Often at dusk when the meager flames of candles and kerosene lamps began to flicker in the huts, the skies would become veiled by heavy sagging clouds that sailed obliquely over the thatched roofs. The villagers would grow silent, fearfully looking out from behind the windows, listening to the growing rumble. Old women squatting on cracked tiled ovens ceased their prayers and deliberated as to who would be rewarded this time by the Almighty or who would be punished by ubiquitous Satan, on whom fire and destruction, death or a crippling malady would fall. The groans of creaking doors, the sighing of trees bent by the storm, and the whistle of the wind would sound to the villagers like the curses of long-dead sinners, tormented by the uncertainty of limbo or slowly roasting in the never-ending fires of hell.
At such moments the carpenter jerkily threw a thick jacket over his shoulders and, while he crossed himself many times, looped an ingenious padlocked chain around my ankle, fastening the other end of the chain to a heavy worn harness. Then in a roaring gale, amidst flashing thunderbolts, he placed me on a cart and, beating his ox frantically, drove me outside the village to a distant field and left me there. I was far from trees and human habitation, and the carpenter knew that the chain and harness would prevent me from returning to the hut.

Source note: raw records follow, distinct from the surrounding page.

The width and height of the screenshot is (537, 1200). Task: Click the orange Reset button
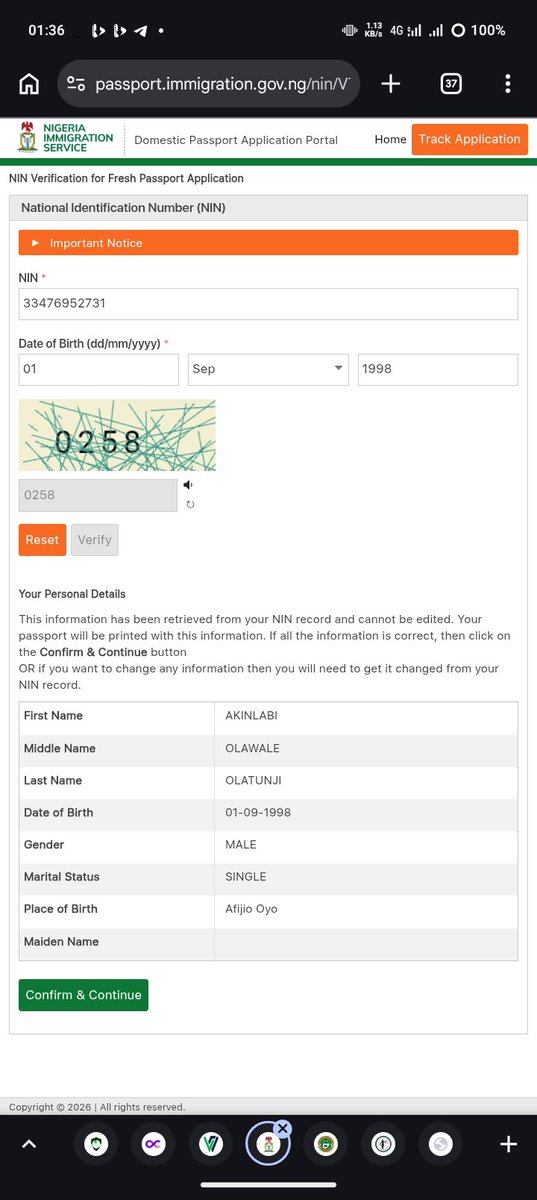(42, 540)
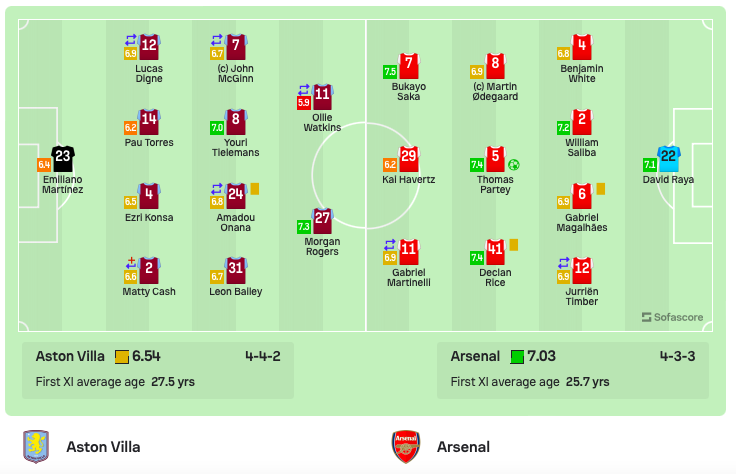This screenshot has height=474, width=736.
Task: Click Morgan Rogers' 7.3 rating badge
Action: 304,227
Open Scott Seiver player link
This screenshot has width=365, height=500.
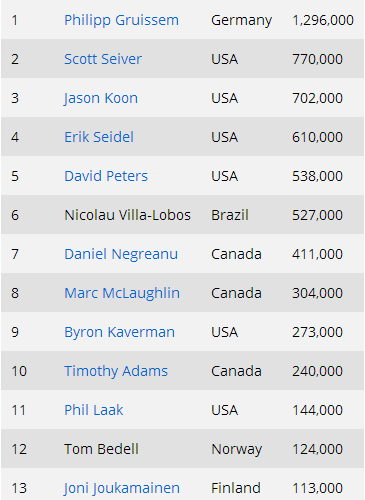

I remained alone, afraid, listening to the noise of the receding cart. Lightning flashed close by, suddenly revealing the contours of the faraway huts, which then vanished as though they had never existed.
For a time a marvelous lull would prevail and the life of the plants and animals would be at a standstill. Yet I could hear the moans of the desolated fields and tree trunks, and the grunt of the meadows. Around me the forest werewolves would slowly creep forth. Translucent demons would come flying on their beating wings from steaming swamps, and stray graveyard ghouls would collide in the air with a clatter of bones. I felt their dry touch on my skin, the shuddering brushes and the icy breezes of their frozen wings. Terrified, I ceased to think. I threw myself on the earth, into the spreading puddles, dragging the rain-soaked harness by its chain. Above me, God Himself stretched, suspended in space, timing the horrendous spectacle with His perpetual clock. Between Him and me the murky night deepened.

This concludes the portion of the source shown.